We have learned about the cycles of abuse within families, about the way a child who is beaten and abused can grow up believing there are only two choices, victim and perpetrator, and can become an adult who feels like a victim while acting like a perpetrator.

But, somehow, as activists, we have failed to see the immense implications of that knowledge for the work of social change.

Over and over I see movements of liberation get stuck at the same place, the moment when we "other" the agents of our oppression, without trying to understand why they are as they are and how we can prevent more people being that way in the future. If we even begin to ask those questions, we are rapidly drawn to the places where we ourselves have been most deeply wounded.

In the exact place where it is most difficult to understand how anyone could do as our enemies have done, and still be human, in the exact moment when they cease to be our kin in our imaginations, is the place of greatest potential illumination.

From the forward to Power Under: Trauma and Nonviolent Social Change

This is important for understanding how men, white people, Westerners, rich people are at once victims and perpetrators. Capitalism, patriarchy, war, racism, it all relies on one common value, which is the precise antithesis of equality: domination. This motif, "dominate or be dominated", runs throughout our lives and our history - we learn it at a very young age. But some groups, simply by virtue of their privileged social position or status, fall on the dominating side, while others fall on the dominated side. Most fall somewhere in between, as the quote above says, feeling "like a victim while acting like a perpetrator".

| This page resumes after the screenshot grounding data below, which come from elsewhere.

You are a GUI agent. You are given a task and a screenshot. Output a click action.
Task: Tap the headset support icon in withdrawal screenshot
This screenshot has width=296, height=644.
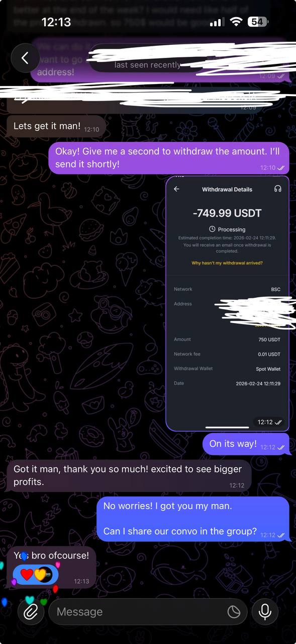[277, 189]

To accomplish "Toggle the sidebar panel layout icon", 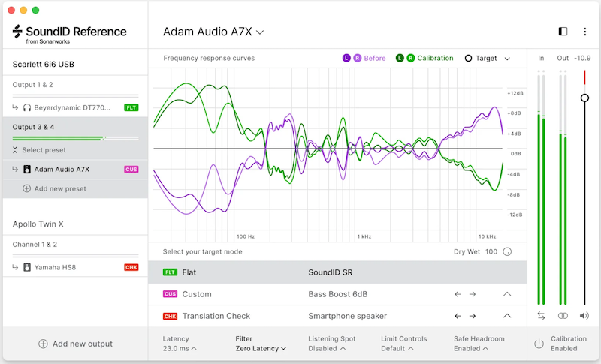I will pos(563,32).
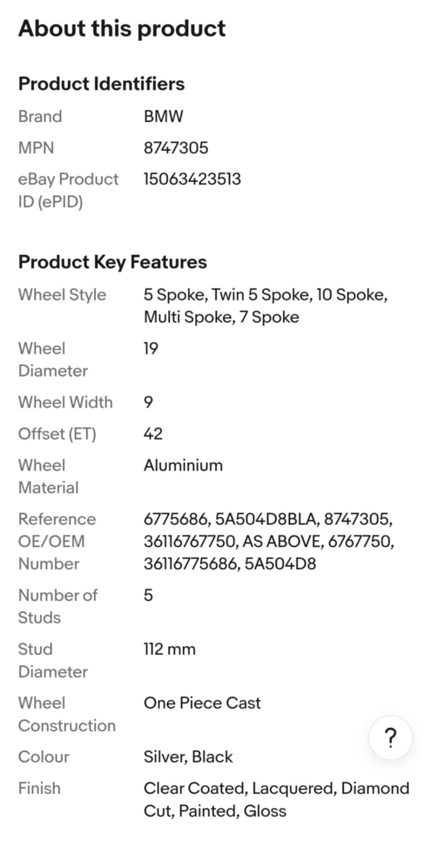Screen dimensions: 431x868
Task: Select the wheel style values text
Action: [265, 306]
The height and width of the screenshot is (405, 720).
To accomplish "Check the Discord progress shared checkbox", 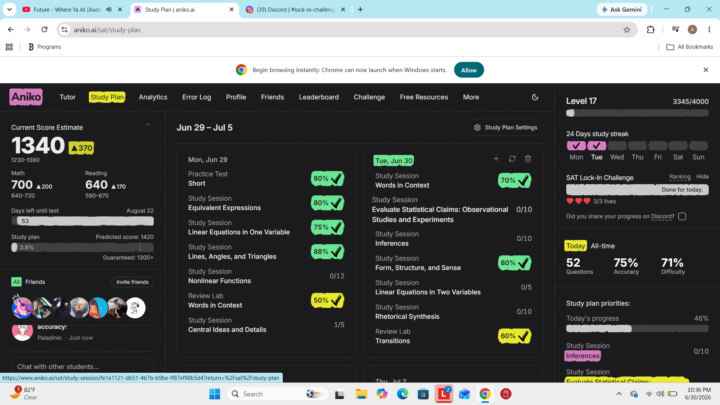I will (682, 216).
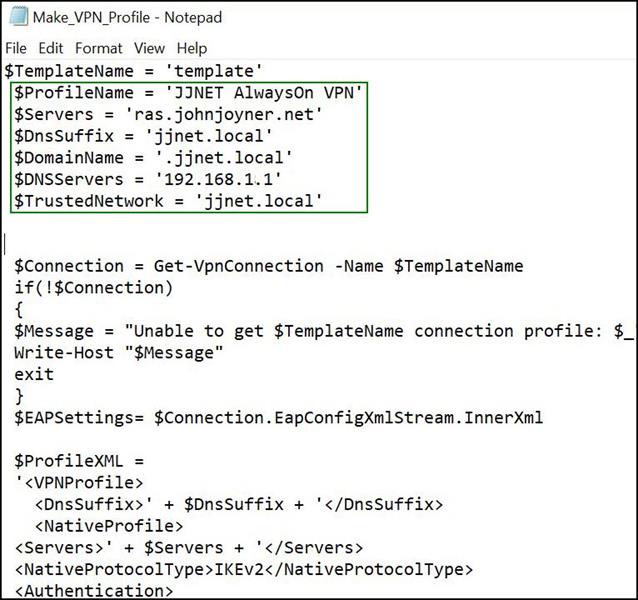Click the exit statement line

[34, 374]
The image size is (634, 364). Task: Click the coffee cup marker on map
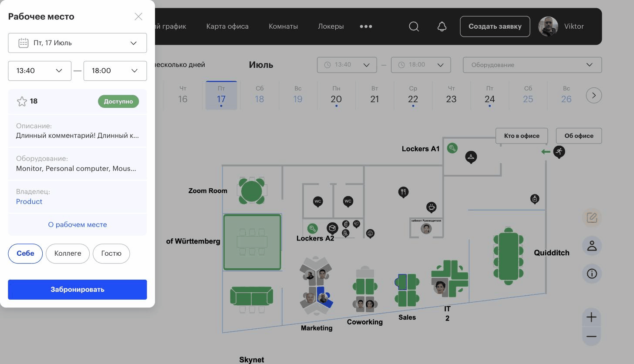tap(431, 207)
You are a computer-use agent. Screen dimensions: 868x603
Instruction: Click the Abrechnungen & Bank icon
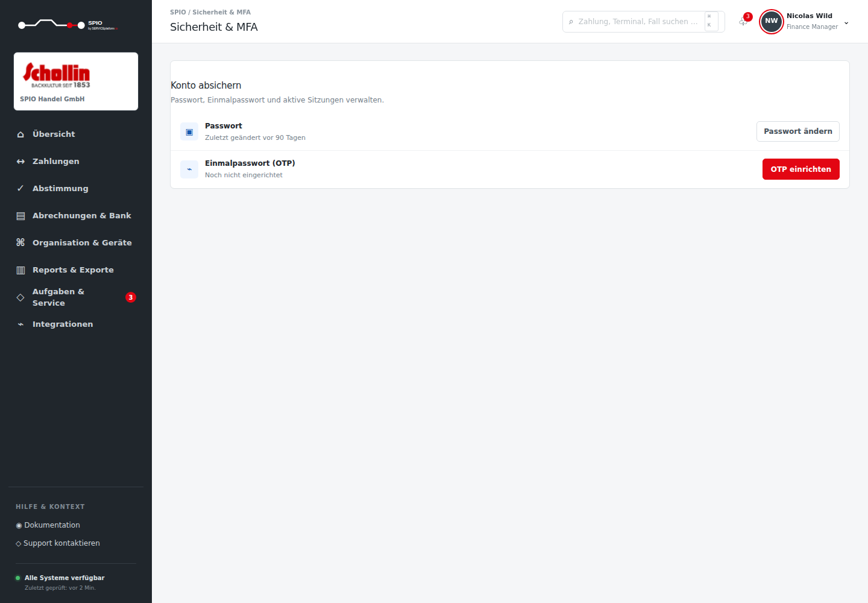point(20,216)
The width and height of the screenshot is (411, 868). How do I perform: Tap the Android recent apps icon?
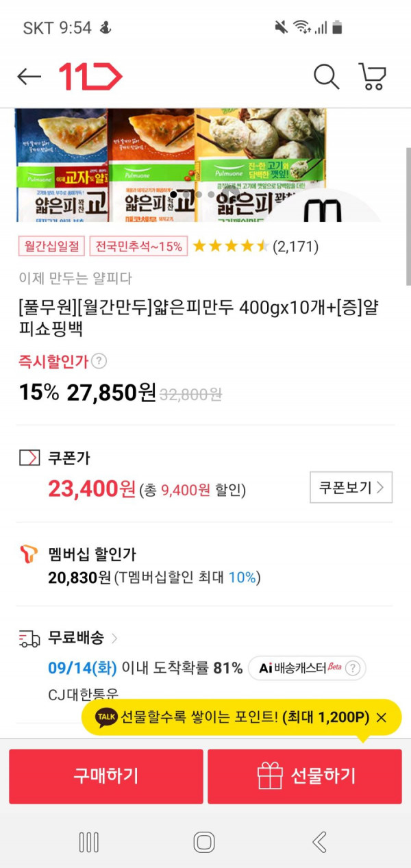tap(89, 842)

How can this understanding help our movements? What kinds of choices can we make in our personal, our political, and our social lives to overcome the whole structure, instead of simply trying to change our position within it?

Related Reads:

1 comment:

TomCat said...

On an individual level, once a victim completes the cycle and becomes a perpetrator attitudes toward that person shift from disintristed sympathy to vengful intolerance. Perhaps we need to be more interested in victims and less vengeful toward perpetrators. Western culture is steeped in lex talionis, an eye for an eye, punitive justice. Restorative justice is a better choice, because it breaks the cycle. The same applies on a societal/cultural level.